> [Consigne]
Recopiez fidèlement le passage de l'entretien ci-dessous qui va de « PP : Trouver » jusqu'à « difficile à trouver. ».

> [Texte fourni]

※

SF : Il y a par exemple Frank Schätzing avec Abysses, un grand best-seller en Allemagne, et même dans le monde entier. J’aime aussi beaucoup Andreas Eschbach (un auteur de SF allemand : Jésus Vidéo, Des Milliards de tapis de cheveux, En panne sèche, NDLR), qui écrit des intrigues très intéressantes. Et aussi Patrick Süskind (Le Parfum), il y a plus longtemps. Ou encore Ferdinand von Schirach (dont le recueil de nouvelles Crimes est paru en France, NDLR), très célèbre en Allemagne.
PP : Trouver les idées de vos livres, c'est difficile ou ça vous vient naturellement, sans effort ?
SF : Ce n’est pas très difficile, mais le plus difficile, c'est de transformer les questions en histoires et de trouver des bonnes fins. J’ai plusieurs questions de type « Et si… », mais je n’ai pas forcément les fins correspondantes, donc je ne peux pas commencer à écrire. La fin surprenante, c’est toujours ça le plus difficile à trouver.
PP : Après avoir terminé un livre, avez-vous déjà eu peur de ne pas trouver d'idée pour le suivant ?
SF : Non. J’ai plusieurs histoires en réserve, et je ne pense jamais aux lecteurs en écrivant. Les écrivains tombent parfois dans un piège en se disant : « J’ai écrit telle chose, donc mes lecteurs attendent telle autre ». Le lecteurs ont alors l’impression que c’est téléphoné. Disons que j’essaie toujours d’écrire l’histoire que je voudrais lire, et je suis content de ne pas être le seul lecteur au final.
PP : Lorsque vous écrivez, avez-vous des choses à dire à vos lecteurs ou voulez-vous seulement leur faire passer un bon moment ?

※

(Enregistrements issus d'une collecte de données)
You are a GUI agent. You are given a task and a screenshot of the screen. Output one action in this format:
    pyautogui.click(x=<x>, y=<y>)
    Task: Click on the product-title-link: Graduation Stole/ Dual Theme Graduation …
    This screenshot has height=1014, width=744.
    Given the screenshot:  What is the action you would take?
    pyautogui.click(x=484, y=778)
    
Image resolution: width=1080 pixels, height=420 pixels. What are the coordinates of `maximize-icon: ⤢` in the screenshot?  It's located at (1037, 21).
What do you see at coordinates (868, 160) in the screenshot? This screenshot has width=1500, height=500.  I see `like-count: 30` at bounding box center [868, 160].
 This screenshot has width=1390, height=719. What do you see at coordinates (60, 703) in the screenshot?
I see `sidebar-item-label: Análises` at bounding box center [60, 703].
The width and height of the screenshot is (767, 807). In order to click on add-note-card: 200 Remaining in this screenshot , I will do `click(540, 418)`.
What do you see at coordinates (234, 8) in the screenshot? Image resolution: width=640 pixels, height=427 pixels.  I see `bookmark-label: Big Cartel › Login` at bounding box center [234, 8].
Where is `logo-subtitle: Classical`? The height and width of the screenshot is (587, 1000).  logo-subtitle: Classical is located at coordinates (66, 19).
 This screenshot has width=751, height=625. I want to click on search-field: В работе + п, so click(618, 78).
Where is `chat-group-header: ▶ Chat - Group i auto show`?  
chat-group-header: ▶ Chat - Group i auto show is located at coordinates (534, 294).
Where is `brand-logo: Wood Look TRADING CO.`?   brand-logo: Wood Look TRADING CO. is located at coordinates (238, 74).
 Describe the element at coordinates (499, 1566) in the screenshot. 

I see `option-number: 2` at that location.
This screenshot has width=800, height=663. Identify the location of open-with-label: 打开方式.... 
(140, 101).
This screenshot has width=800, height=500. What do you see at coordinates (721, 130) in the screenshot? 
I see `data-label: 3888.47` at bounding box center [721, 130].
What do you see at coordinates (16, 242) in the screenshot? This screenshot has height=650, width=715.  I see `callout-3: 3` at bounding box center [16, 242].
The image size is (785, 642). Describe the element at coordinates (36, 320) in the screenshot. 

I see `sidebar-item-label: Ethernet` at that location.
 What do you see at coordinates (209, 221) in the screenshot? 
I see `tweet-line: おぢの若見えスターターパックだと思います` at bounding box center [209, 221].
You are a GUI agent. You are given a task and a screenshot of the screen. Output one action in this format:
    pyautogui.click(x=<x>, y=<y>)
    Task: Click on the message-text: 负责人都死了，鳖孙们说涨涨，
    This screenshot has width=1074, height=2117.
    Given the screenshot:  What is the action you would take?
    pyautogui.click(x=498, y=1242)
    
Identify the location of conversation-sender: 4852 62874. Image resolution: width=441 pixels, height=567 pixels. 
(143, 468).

※

> [Réponse]
PP : Trouver les idées de vos livres, c'est difficile ou ça vous vient naturellement, sans effort ?
SF : Ce n’est pas très difficile, mais le plus difficile, c'est de transformer les questions en histoires et de trouver des bonnes fins. J’ai plusieurs questions de type « Et si… », mais je n’ai pas forcément les fins correspondantes, donc je ne peux pas commencer à écrire. La fin surprenante, c’est toujours ça le plus difficile à trouver.